WHAT TO DO: Although the data holds pictures, return only the lines from the one containing "The width and" to the end, exactly, and without them.

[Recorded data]
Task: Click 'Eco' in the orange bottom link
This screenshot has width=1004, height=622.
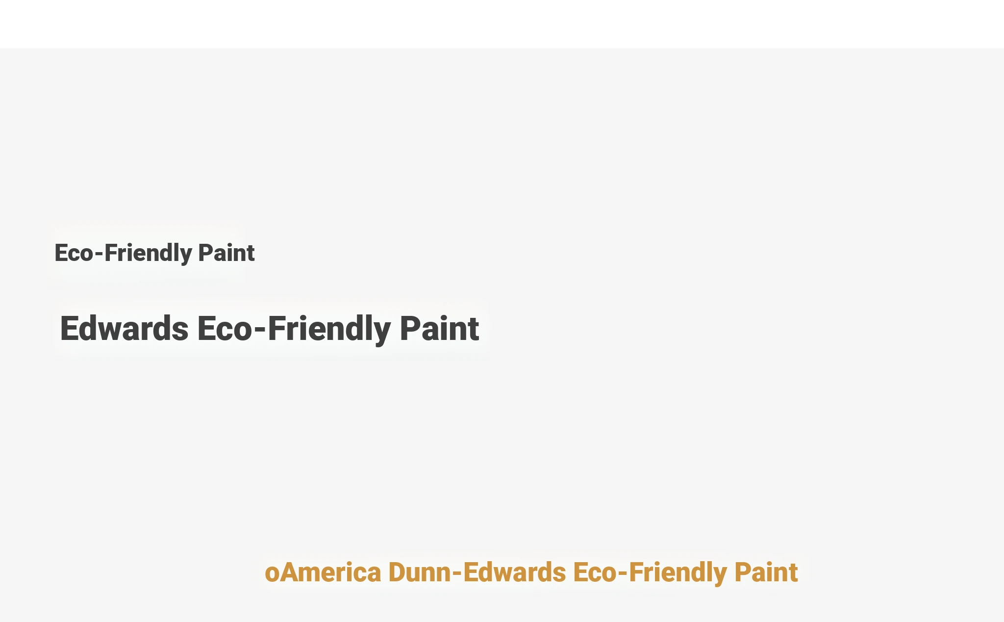Action: click(594, 572)
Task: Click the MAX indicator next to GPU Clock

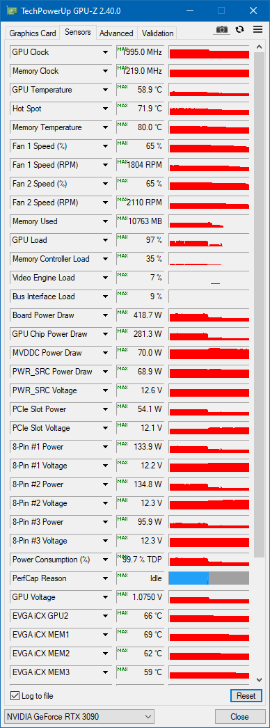Action: [x=122, y=49]
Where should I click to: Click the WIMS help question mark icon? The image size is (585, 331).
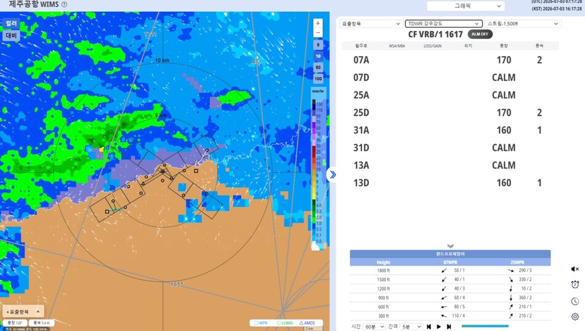pyautogui.click(x=64, y=4)
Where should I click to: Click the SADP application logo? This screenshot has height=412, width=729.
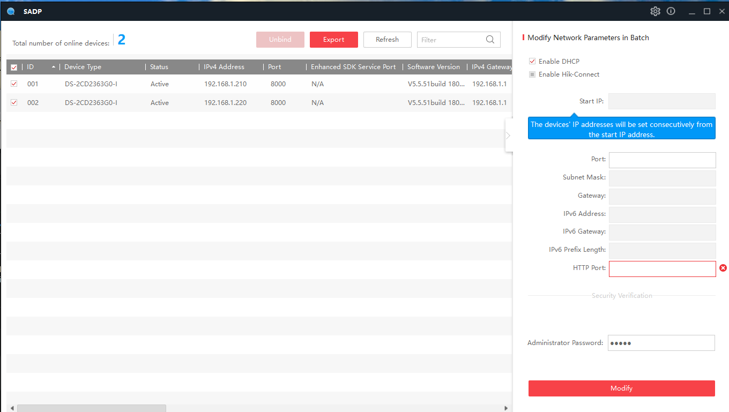(11, 11)
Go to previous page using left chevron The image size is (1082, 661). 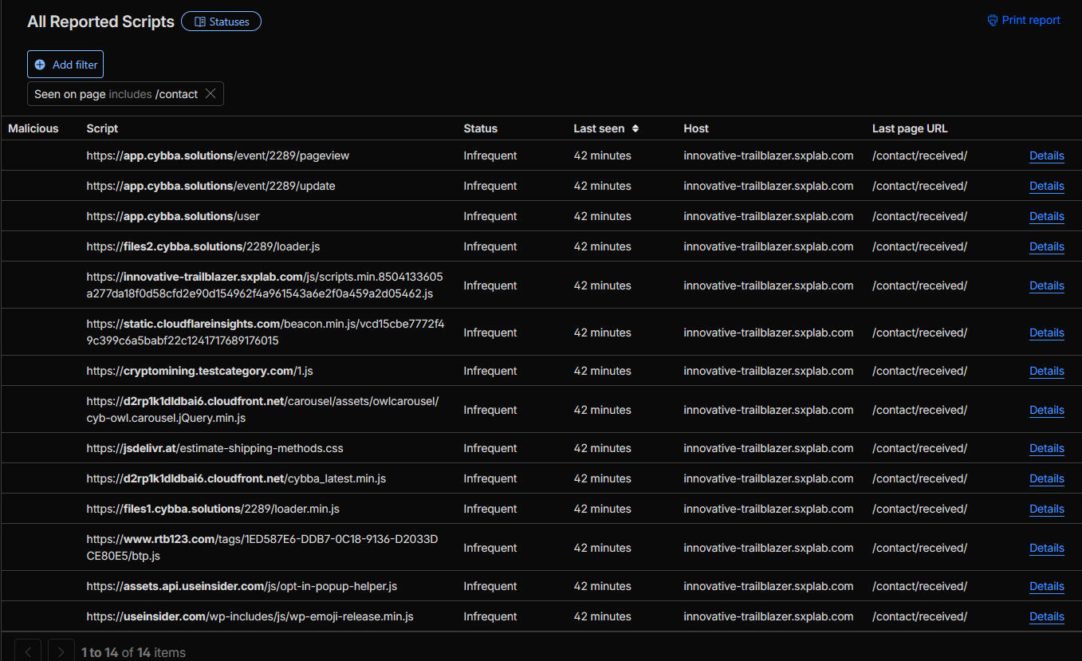[28, 651]
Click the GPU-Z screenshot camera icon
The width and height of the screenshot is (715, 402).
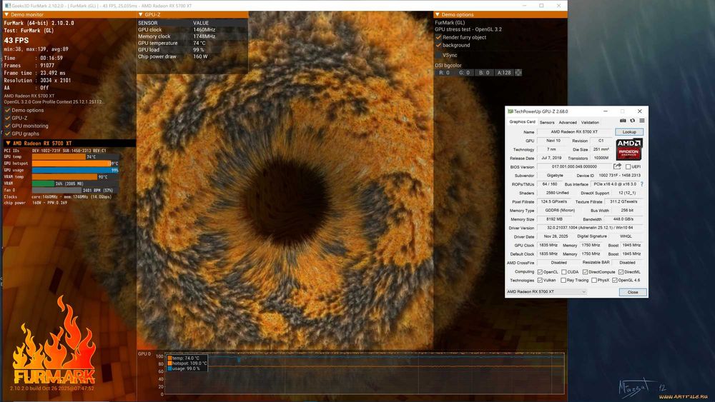(623, 121)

SOLUTION FOR THIS EXERCISE:
The width and height of the screenshot is (715, 402).
(623, 121)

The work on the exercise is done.